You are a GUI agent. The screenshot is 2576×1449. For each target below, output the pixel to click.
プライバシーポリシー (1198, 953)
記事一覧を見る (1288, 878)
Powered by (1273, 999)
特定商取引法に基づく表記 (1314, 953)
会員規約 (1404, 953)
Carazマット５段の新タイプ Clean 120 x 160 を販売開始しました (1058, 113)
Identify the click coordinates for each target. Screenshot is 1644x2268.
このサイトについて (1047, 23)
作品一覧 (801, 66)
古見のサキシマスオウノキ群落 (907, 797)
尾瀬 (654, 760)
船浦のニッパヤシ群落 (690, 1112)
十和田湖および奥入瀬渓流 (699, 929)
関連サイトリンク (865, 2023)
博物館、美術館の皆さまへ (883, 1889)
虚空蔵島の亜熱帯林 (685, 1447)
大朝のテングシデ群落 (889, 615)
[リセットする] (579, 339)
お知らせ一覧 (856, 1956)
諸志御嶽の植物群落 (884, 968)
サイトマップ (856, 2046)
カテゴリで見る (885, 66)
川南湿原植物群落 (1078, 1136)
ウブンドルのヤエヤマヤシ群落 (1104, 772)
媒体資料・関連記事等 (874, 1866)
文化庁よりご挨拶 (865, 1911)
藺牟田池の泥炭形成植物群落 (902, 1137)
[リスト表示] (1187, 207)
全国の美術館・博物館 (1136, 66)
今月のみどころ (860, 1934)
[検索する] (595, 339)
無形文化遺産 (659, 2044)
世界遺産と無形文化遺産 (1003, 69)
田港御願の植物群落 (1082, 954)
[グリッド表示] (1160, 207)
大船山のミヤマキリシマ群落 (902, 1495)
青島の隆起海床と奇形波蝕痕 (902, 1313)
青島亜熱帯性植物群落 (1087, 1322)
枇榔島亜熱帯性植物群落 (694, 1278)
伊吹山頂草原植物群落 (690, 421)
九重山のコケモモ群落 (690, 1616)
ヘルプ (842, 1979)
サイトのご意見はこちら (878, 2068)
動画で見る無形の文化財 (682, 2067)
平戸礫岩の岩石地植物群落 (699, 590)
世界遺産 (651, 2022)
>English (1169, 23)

Aim of the exercise>
Taking the lines of the listing one by one, count those that contain "target", and answer with the number only.

Output>
2